> [Records from a data source]
++++++++++++++++++++

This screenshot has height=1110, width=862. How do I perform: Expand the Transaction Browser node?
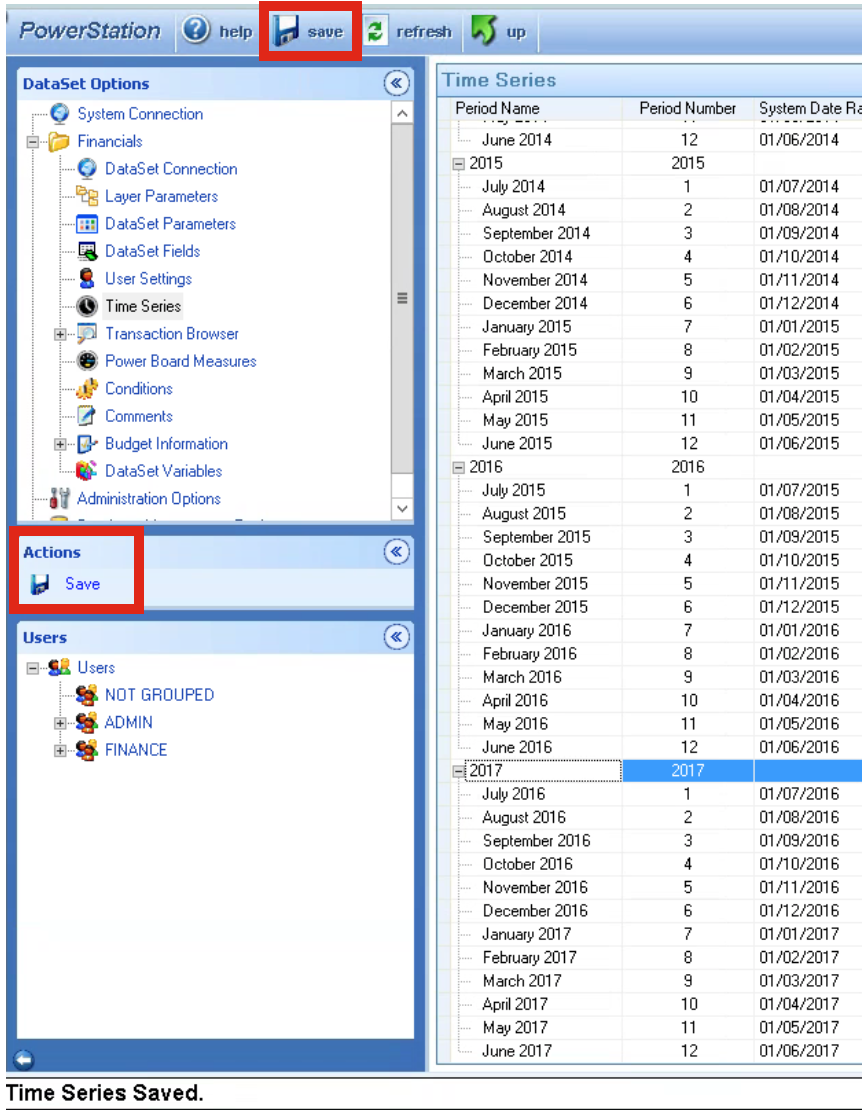61,334
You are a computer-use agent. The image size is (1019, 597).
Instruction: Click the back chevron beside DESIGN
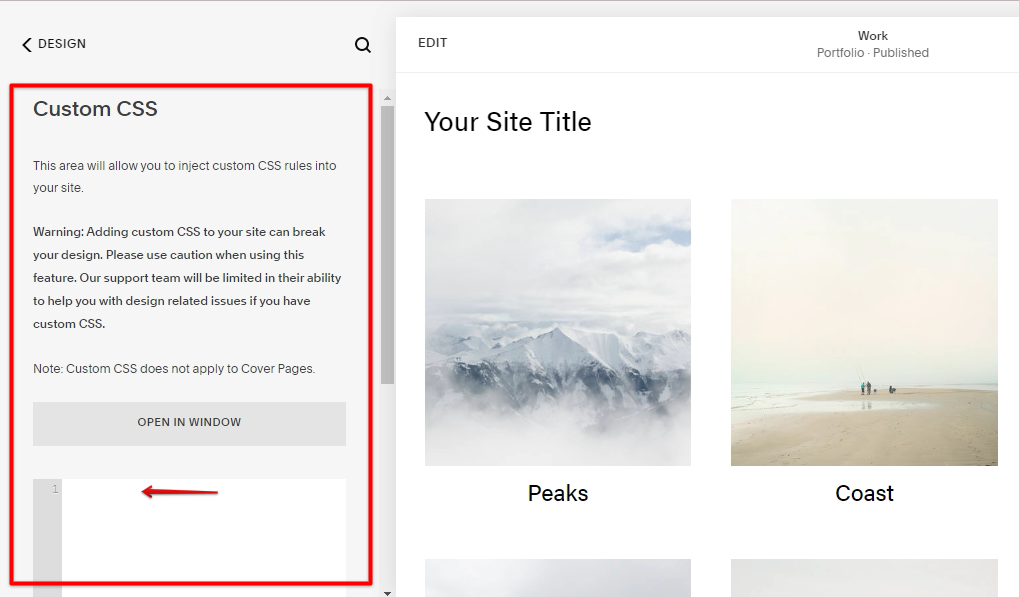(x=27, y=44)
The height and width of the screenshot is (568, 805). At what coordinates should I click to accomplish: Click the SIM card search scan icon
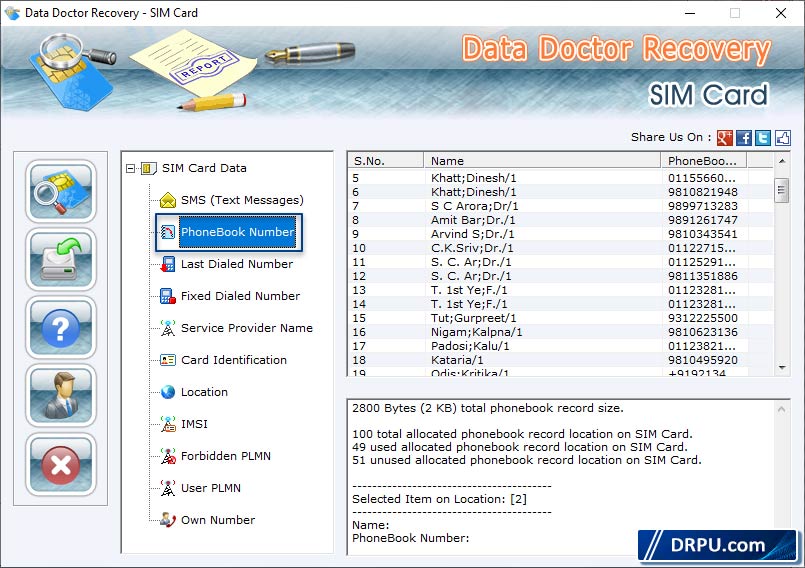pyautogui.click(x=61, y=191)
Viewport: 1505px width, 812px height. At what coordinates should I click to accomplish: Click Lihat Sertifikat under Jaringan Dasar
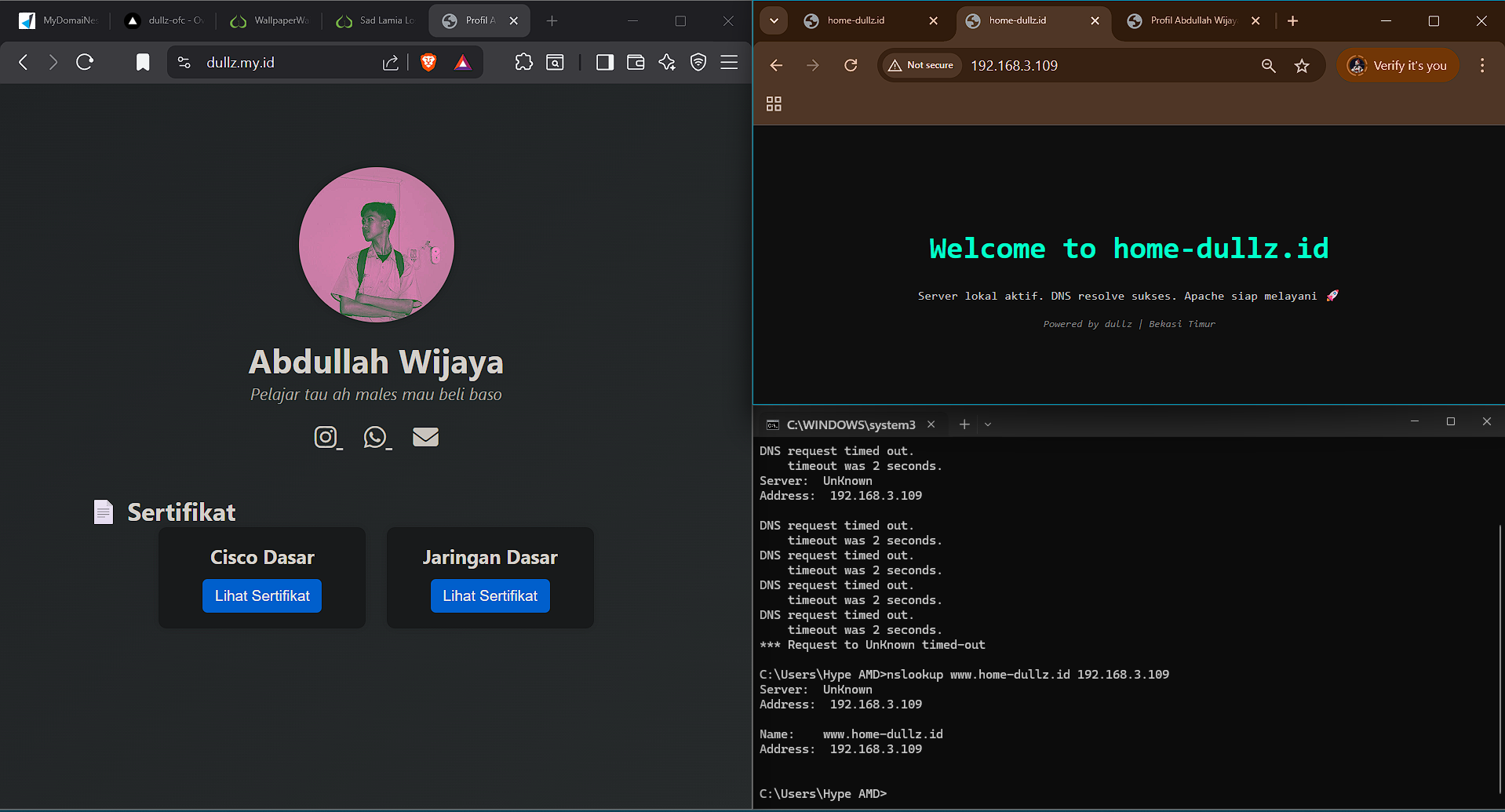coord(490,596)
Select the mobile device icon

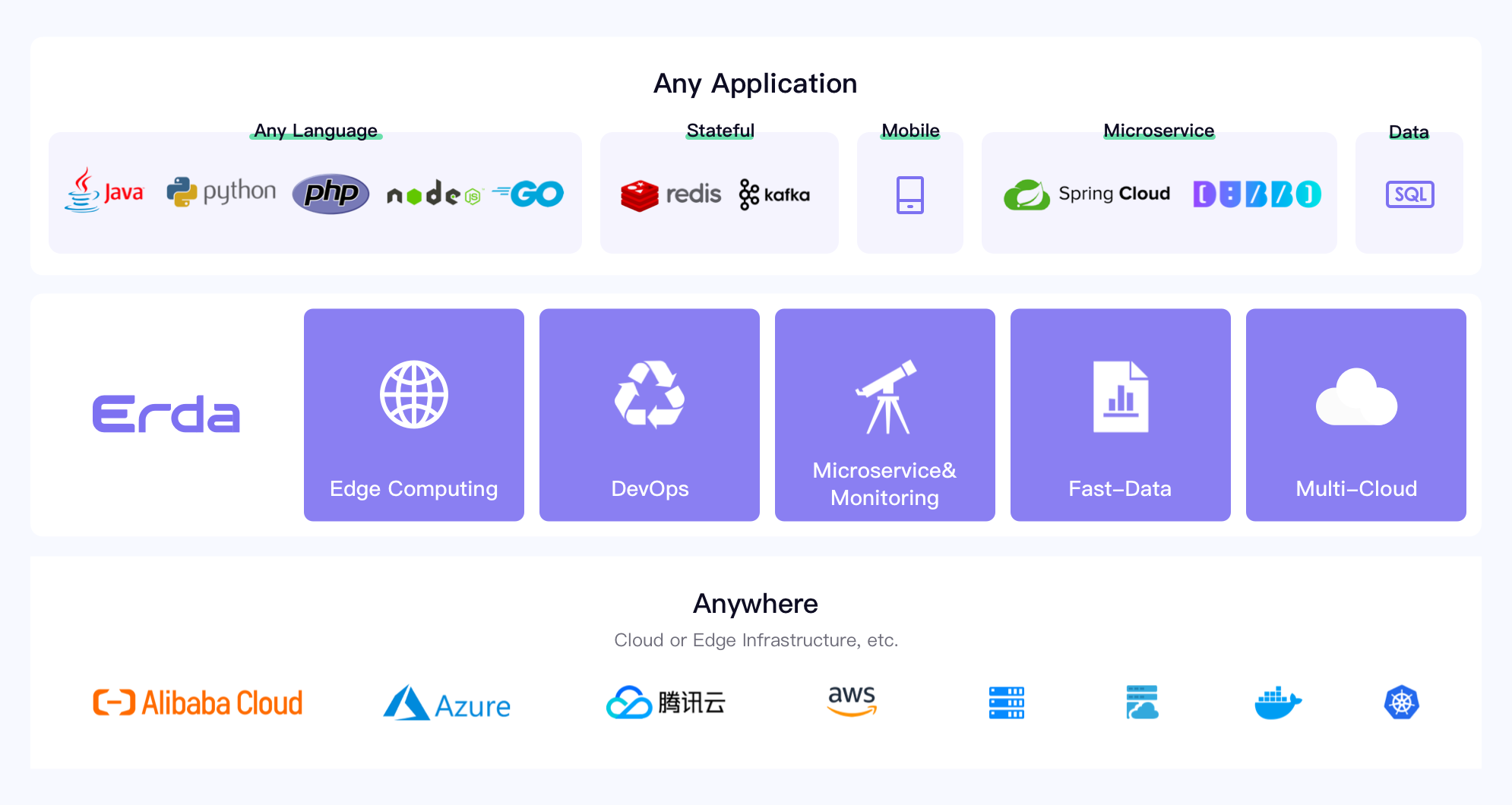(910, 195)
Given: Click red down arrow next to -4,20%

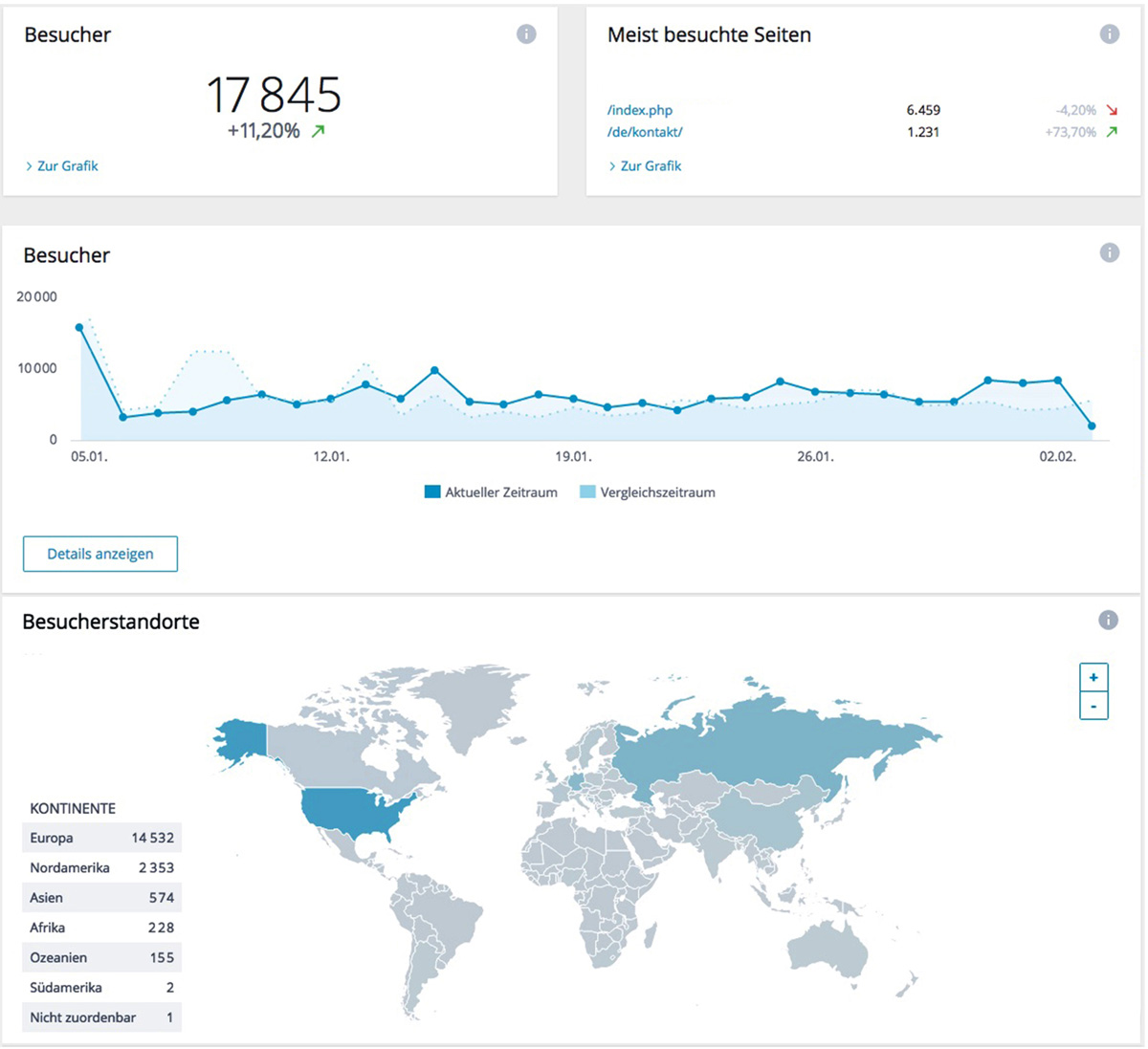Looking at the screenshot, I should (x=1112, y=110).
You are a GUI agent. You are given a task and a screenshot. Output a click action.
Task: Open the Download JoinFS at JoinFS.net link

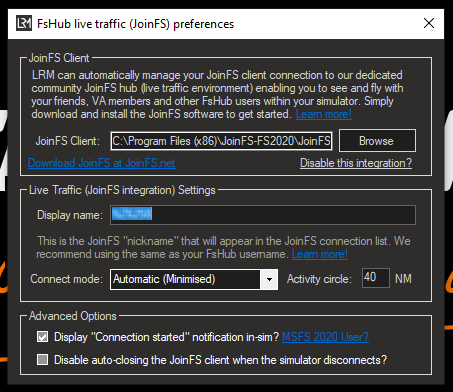[102, 163]
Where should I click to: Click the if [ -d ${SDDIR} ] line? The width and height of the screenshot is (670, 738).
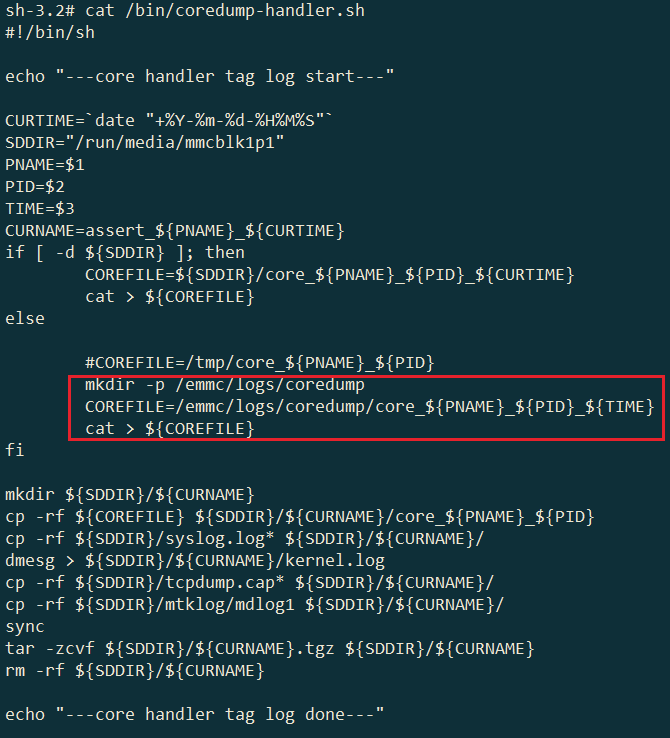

++++++++++++++++++++

> [Task details] Find the lines above with the word "agent". Copy them out.

> [Your solution]
You are a computer-use agent. The image size is (1019, 597).
You are a GUI agent. You are given a task and a screenshot. Output a click action.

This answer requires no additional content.